Le malattie croniche rappresentano un costo enorme
Lo scorrere del tempo e l’avanzare dell’età non si possono fermare, tuttavia se ne possono rallentare gli effetti sulla salute delle persone, e di conseguenza sulla sostenibilità del sistema socioeconomico a cui queste appartengono. Purtroppo, ancora troppi under 70, addirittura uno ogni due secondi, muoiono a causa di una malattia cronica non trasmissibile (Ncd), tra cui patologie cardiache e polmonari, cancro, diabete, Parkinson, Alzheimer, depressione e altre malattie neurodegenerative.

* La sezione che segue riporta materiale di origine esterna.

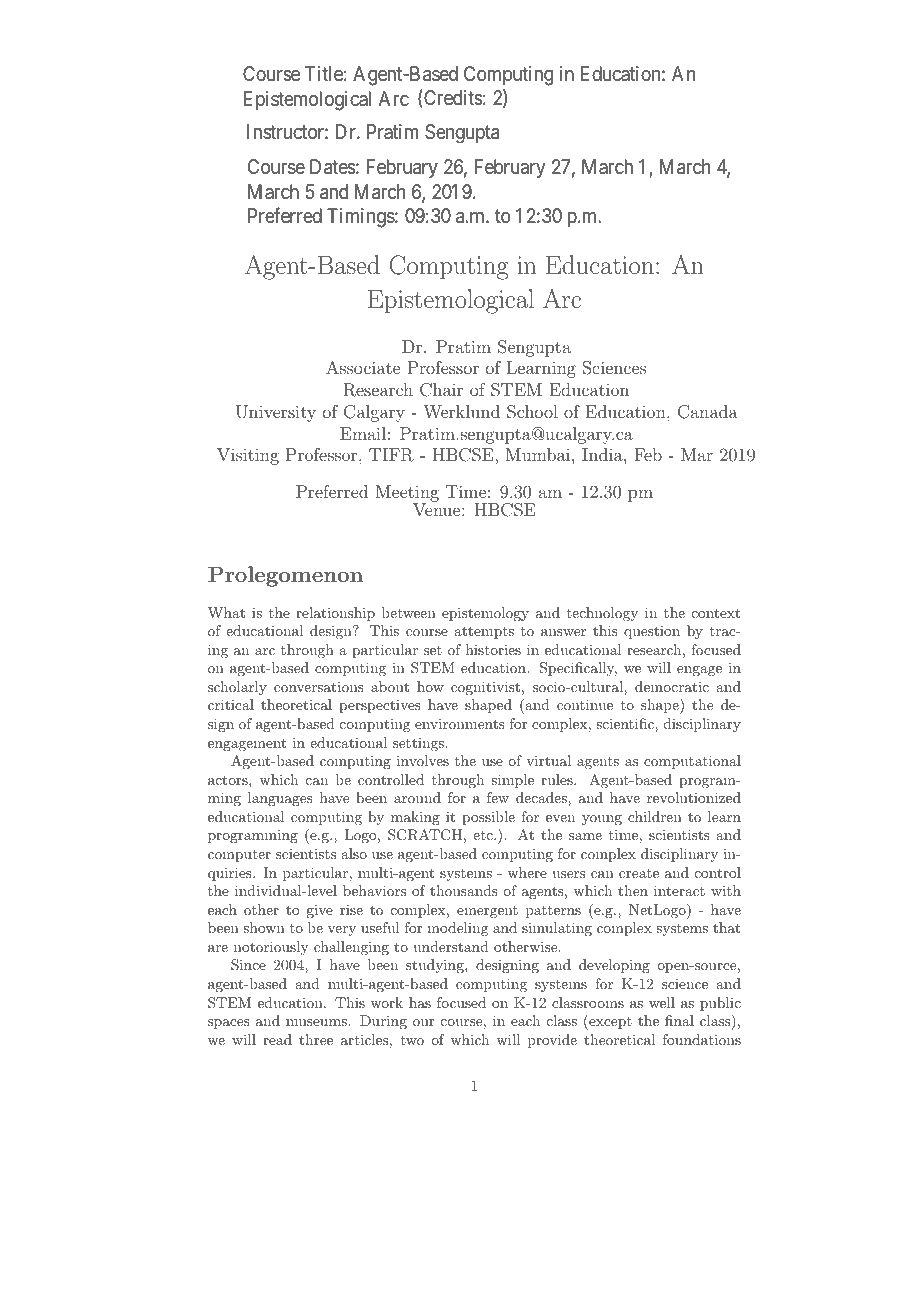  What do you see at coordinates (333, 167) in the page?
I see `Dates` at bounding box center [333, 167].
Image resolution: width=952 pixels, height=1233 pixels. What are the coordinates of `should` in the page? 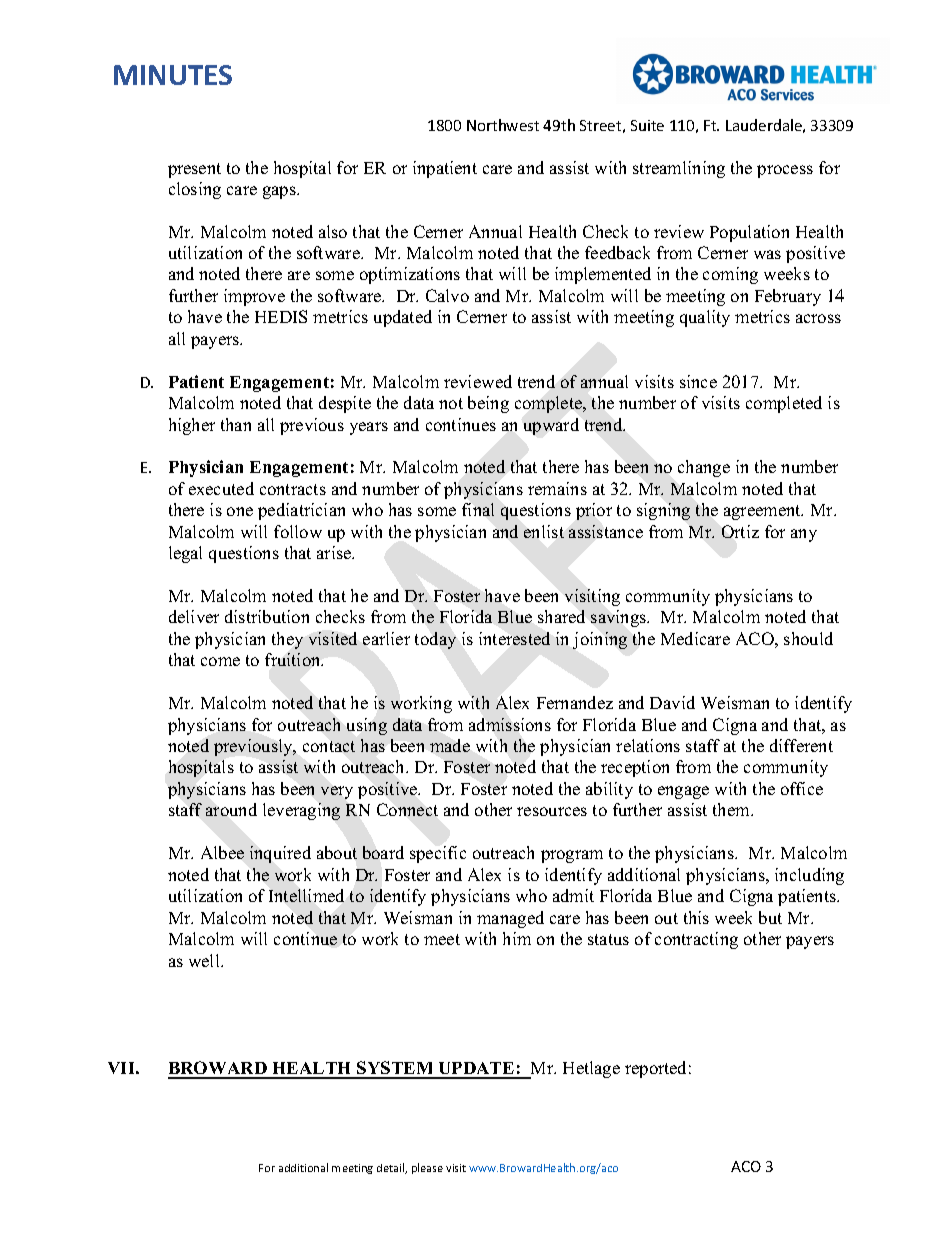 It's located at (808, 638).
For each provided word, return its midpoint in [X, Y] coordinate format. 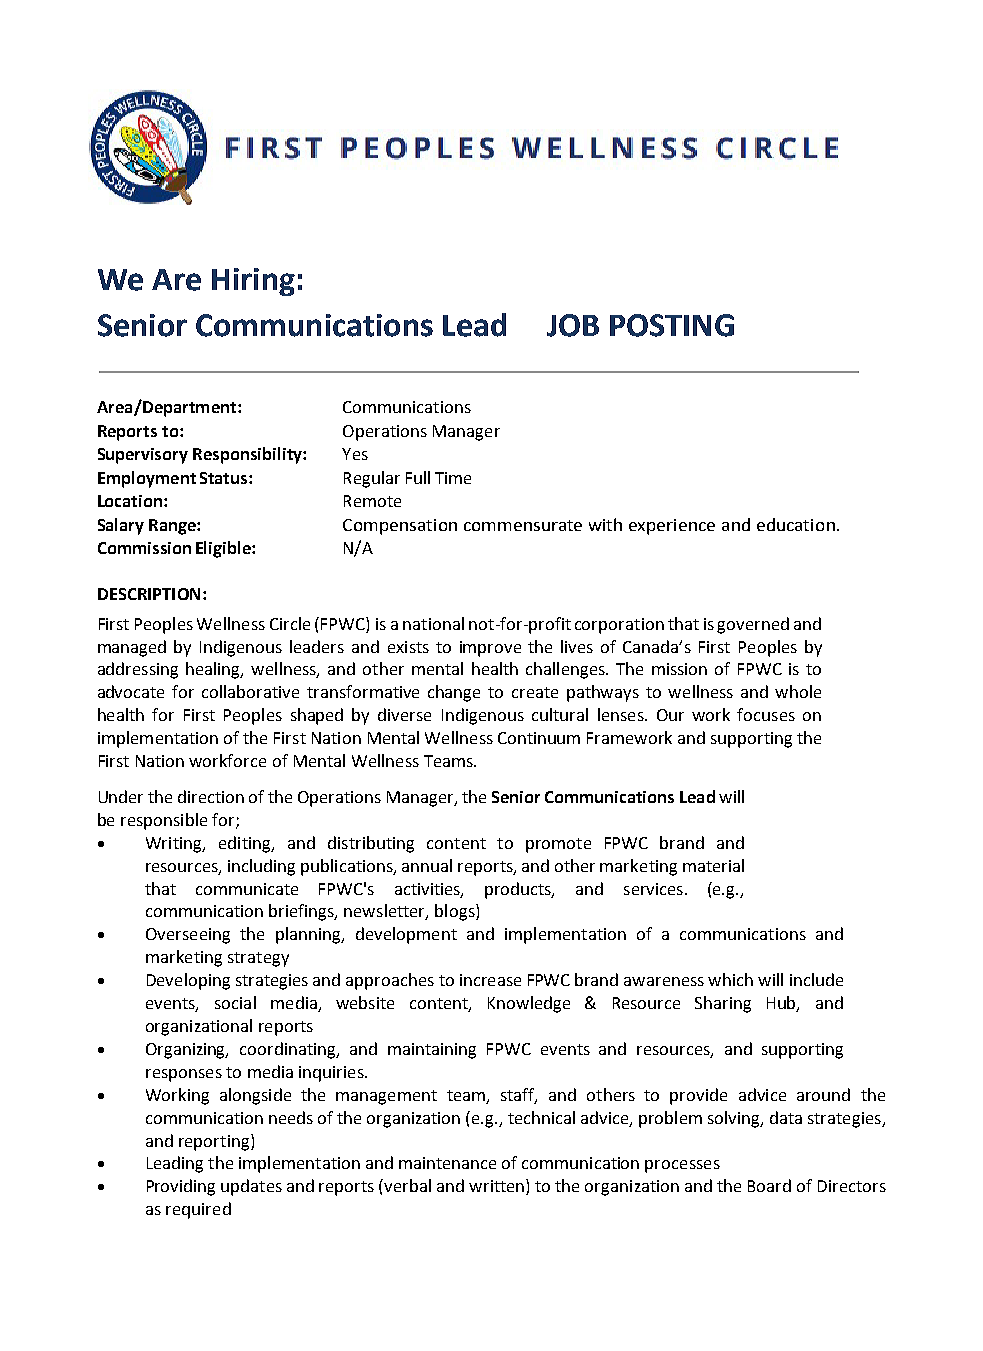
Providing [181, 1187]
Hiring [253, 282]
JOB [573, 325]
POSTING [672, 325]
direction [211, 796]
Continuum [539, 738]
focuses [766, 714]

Questo, sarà proprio il tema centrale del XXXVII Congresso della Federazione Medico Sportiva Italiana (Fmsi), presieduta dall’onorevole Maurizio Casasco (FI), che si svolgerà a Roma fino a sabato 22, sotto il titolo “Età biologica, età anagrafica 2.0. Una longevità in salute”. Le malattie non trasmissibili rappresentano una spesa enorme per i Paesi. Non solo perché assorbono il 70-80% del budget sanitari complessivi, ma anche perché causano una significativa perdita di produttività, valore che l’Oms stima pari a 47mila miliardi di dollari tra il 2011 e il 2030. E a questi costi si aggiungono anche le spese sanitarie affrontate dalle singole famiglie. In Italia, stando allo studio svolto dall’Università Bocconi in collaborazione con la Fmsi, il valore medio raggiunge quota 128.500 euro.
I benefici delle politiche di prevenzione
Inoltre se entro il 2030, a livello globale, si investissero 18 miliardi di dollari in più per interventi di prevenzione e salute pubblica si potrebbero generare 27mila miliardi di benefici economici nei sette anni successivi, calcola l’Oms. Oltre al fatto che si eviterebbero almeno 39 milioni di morti per Ncd. Inoltre, basterebbe davvero poco per fare la differenza: prima di tutto sarebbe utile la prescrizione dell’attività fisica, al pari di un farmaco. Soltanto riducendo dell’1% il numero dei sedentari in Italia tra i 15 e i 74 anni il valore aggiunto per il sistema Paese oscillerebbe tra i 71 e 127 milioni di euro, si legge nella ricerca Bocconi-Fmsi.
Puntando ancora più alto poi, ossia ipotizzando la trasformazione di tutti gli italiani sedentari (16 milioni) in soggetti che svolgono attività fisica, i benefici toccherebbe minimo quota 5,9 miliardi e massimo 12,5 miliardi di euro.
Gli italiani sedentari
Secondo i dati dell’Istituto Superiore di Sanità, la sedentarietà è causa del 9% delle malattie cardiovascolari, dell’11% dei casi di diabete di tipo 2, del 16% dei casi di tumore al seno e del 16% dei casi di tumore al colon-retto. Adottata la definizione di “attività fisica” fornita dalle linee guida, inoltre, risulta che soltanto il 33% della popolazione può essere considerato fisicamente attivo e il 37% parzialmente attivo (cioè non svolge esercizio fisico nella quantità consigliata). Ma si tratta di cifre che subiscono variazioni considerevoli da regione a regione, così come da una fascia sociale all’altra: la sedentarietà, per cominciare, risulta più diffusa al Sud, tra le persone di età compresa tra i 50 e i 69 anni (33% rispetto al 26% dei 18-24enni), tra le donne (32% contro il 28% degli uomini) e infine nelle fasce con livello di istruzione più basso (39% rispetto al 23% dei laureati) o gravate da forti difficoltà economiche (39%).